乾燥から生体を守る皮膚

頬に指を当てる女性

生物は水が無くては生きることができません。生物は海で生まれ進化し、陸に上がりましたが、その後も体内に、海の環境を持ち続けています。新生児は身体の約75%が、子供は約70%が、成人は約65%、老人でも体の約50%が水で出来ていて、この体内の水分を保持することが、肌の大きな役割なのです。

では水とはどういうものでしょう。物質には、気体、液体、固体の三態がありますが、水は地球上で水蒸気、水、氷の三態をとって存在できるという点で、極めて珍しい物質と言えます。また、水は多くの物質を溶解させることができる、大変優れた溶媒です。水は内部における電荷の分布が不均等なために、電気双極子をもつ極性分子なので、極性物質をよく溶かします。水と物質との相互作用を水和と言うのですが、イオンや生体高分子の水和は、生体反応に重要な役割を果たしており、水は生体には欠かせないものなのです。

このような大切な水分を保持し、乾燥から身を守るのが皮膚の役割で、角層は特にすぐれた機能を持っています。表面にはトリグリセリド、ワックス、脂肪酸などから成る皮脂があり、水分の蒸発を防いでいます。表皮の顆粒細胞は約2週間かけて、角層細胞に分化し、これが20層くらい積み重なって薄い膜となり、体表面を包みます。この角層細胞はおよそ1日1層のペースで出来、最上層からは古い細胞が垢として剥がれ落ち、常に新しい防御膜となるのです。この角層細胞には、天然保湿因子という水溶性成分が存在します。これはタンパク質が角層に移行した後に、タンパク分解酵素により分解されて生成されたアミノ酸類です。この水溶性アミノ酸は、角化が正常に行われなければできないといわれています。

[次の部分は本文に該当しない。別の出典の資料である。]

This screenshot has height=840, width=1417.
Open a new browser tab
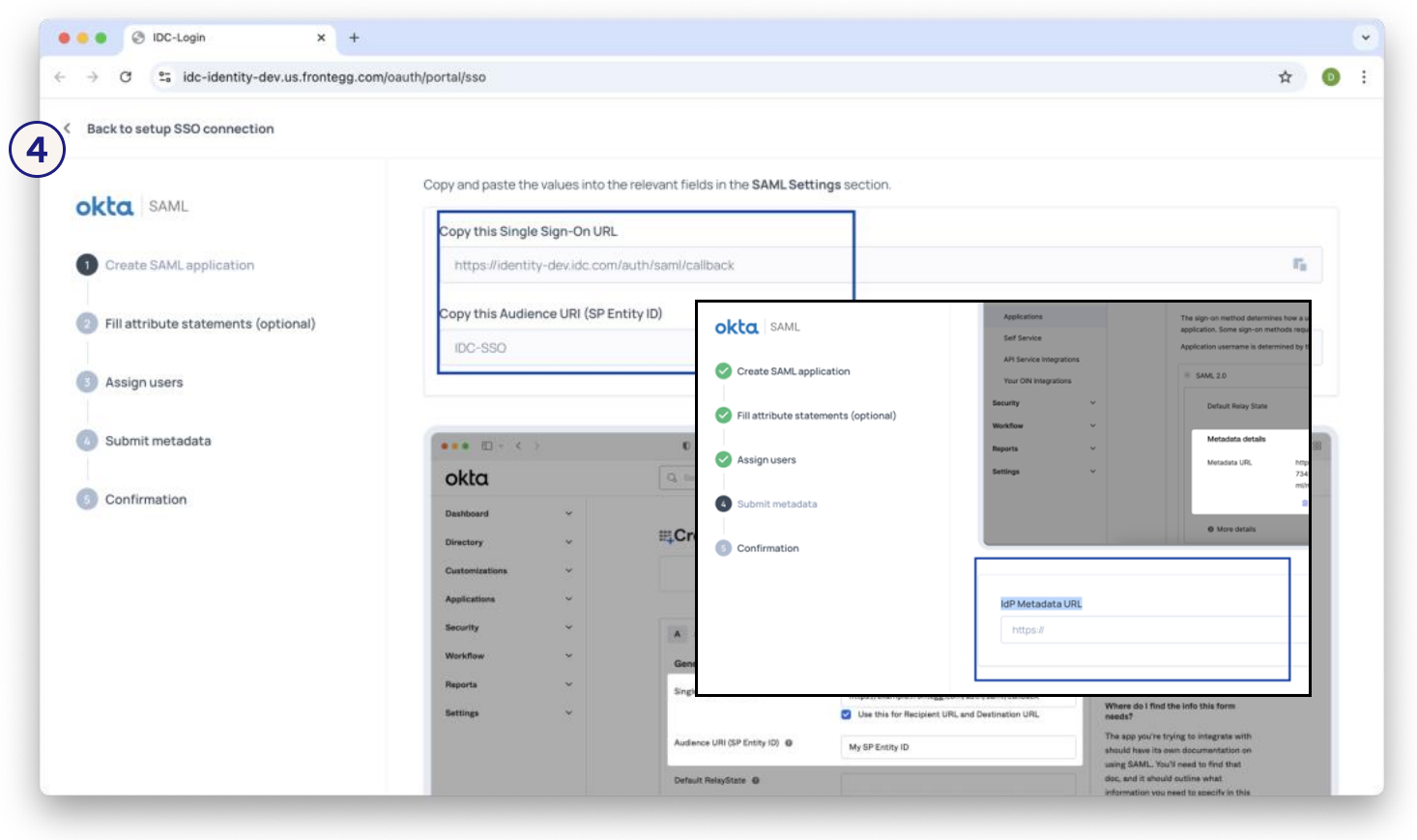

もう一つ、体内の水分を保持するのに重要な役割を果たしているのが細胞間脂質です。この細胞間脂質は主にセラミドとコレステロールとコレステリルエステルで構成されていて、水分の蒸散やアミノ酸の流出を防いでいます。そして、この細胞間脂質は、親水基同士、疏水基同士が集まり、層状となったラメラ構造を作っていて、これにより、水は通り抜けできないようになっているのです。この大切なラメラ構造を作るためには、コーニファイドエンベロープという角層細胞を包む膜の成熟が必要で、これが未熟だとラメラ構造ができず、皮膚のバリア機能が低下するということも分かってきて、これを改善する化粧品もあります。

このように天然保湿因子、細胞間脂質、皮脂などによって、体内の水分は保持されているのですが、そのどれか1つでも満たされていないと、皮膚のバリア機能は損なわれ、水分は体外へ流出し、外部からは異物が侵入しやすくなってしまうのです。バリア機構は角層だけではなく、顆粒層にも存在し、水やイオンの流出、アレルゲンの侵入を防いでいます。

また、角層には水が存在し、この水には角層成分と結合している、結合水が存在していて、これが角層に柔軟性を与えています。皮膚には適度な潤いが保たれていないと、ひび割れや痒み、痛みなど様々な皮膚の異常が現れます。皮膚が乾燥すると、炎症を起こす物質が表皮の最上層に蓄積するためちょっとした刺激でも、炎症を起こしやすくなります。これは肌が乾燥するとランゲルハンス細胞が増加し、刺激に敏感になるからだともいわれています。

乾燥した状態が増えている現代の暮らしにおいては、皮膚の保湿はとても大切なことだと言えるでしょう。